[[ Exercise materials, beginning ]]
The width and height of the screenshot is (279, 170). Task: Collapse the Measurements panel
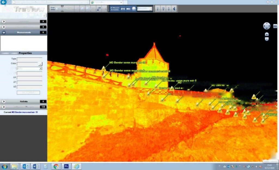pos(4,32)
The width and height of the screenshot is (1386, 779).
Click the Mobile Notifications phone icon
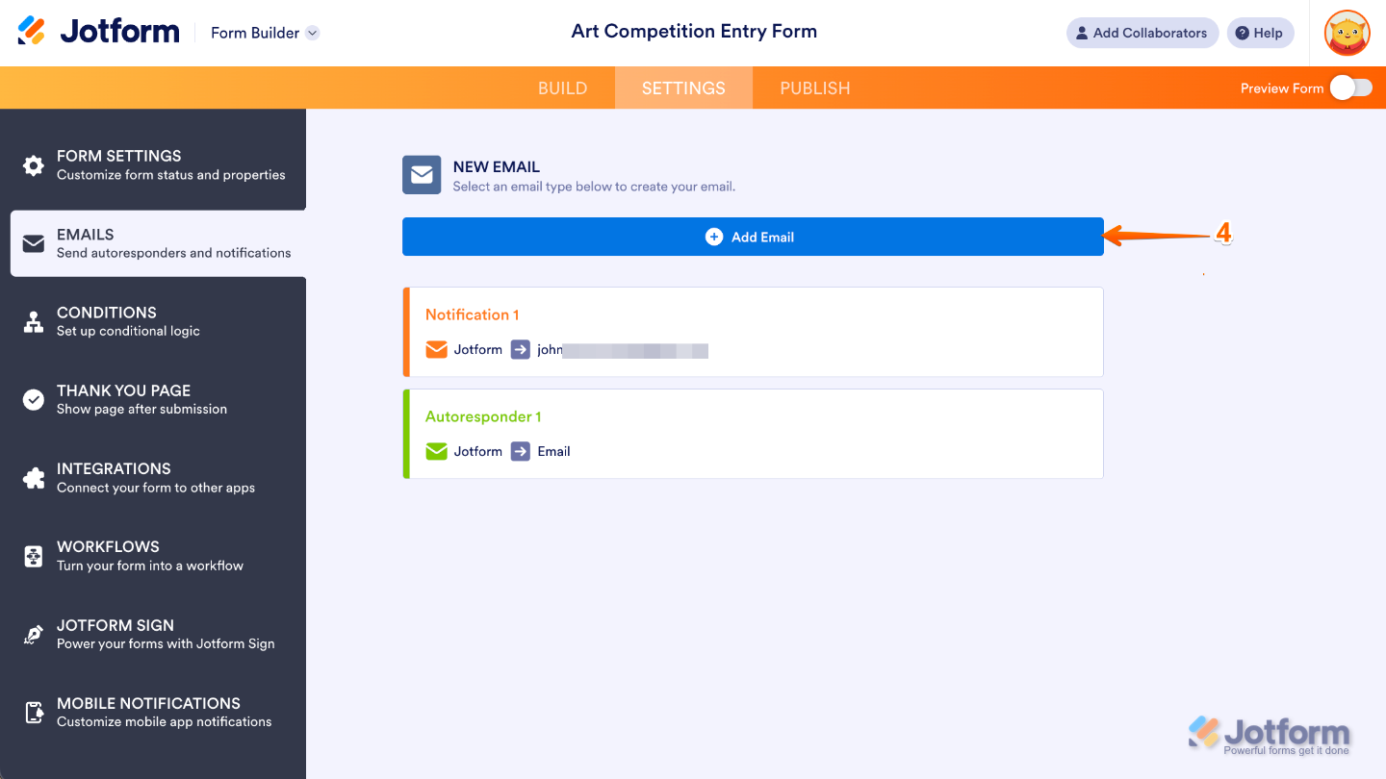(x=34, y=713)
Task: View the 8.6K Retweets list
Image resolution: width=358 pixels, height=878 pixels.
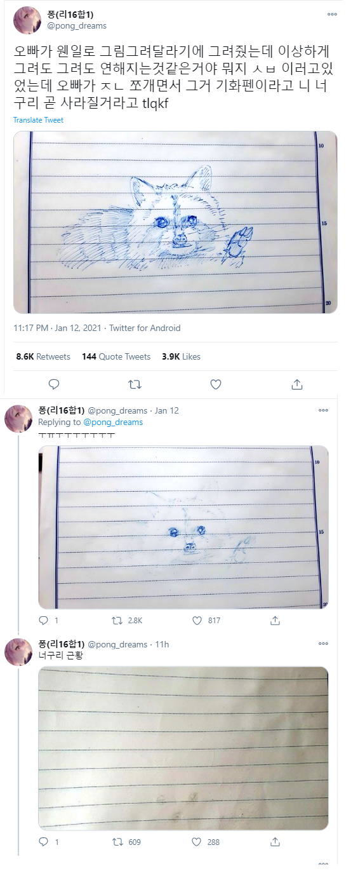Action: coord(43,356)
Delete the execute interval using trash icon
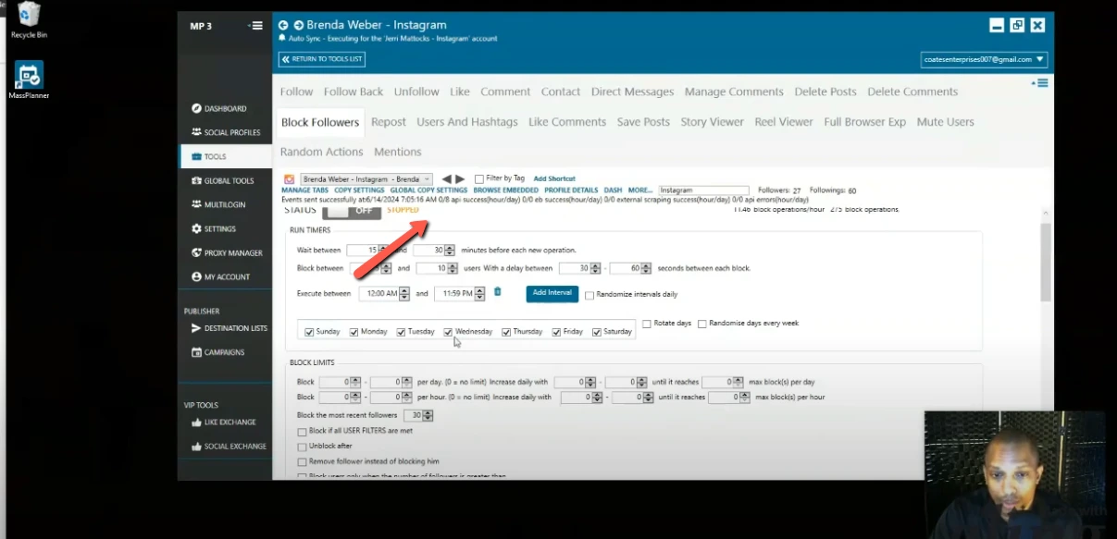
[[ Exercise materials, end ]]
Work to be completed:
When you find the line that contains "The width and height of the screenshot is (1386, 779).", retype it and every line after it through the end of the data above, exactly, with no pictures.

Response area:
The width and height of the screenshot is (1386, 779).
Click the Mobile Notifications phone icon
(x=34, y=713)
Task: View the 8.6K Retweets list
Image resolution: width=358 pixels, height=878 pixels.
Action: coord(43,356)
Delete the execute interval using trash icon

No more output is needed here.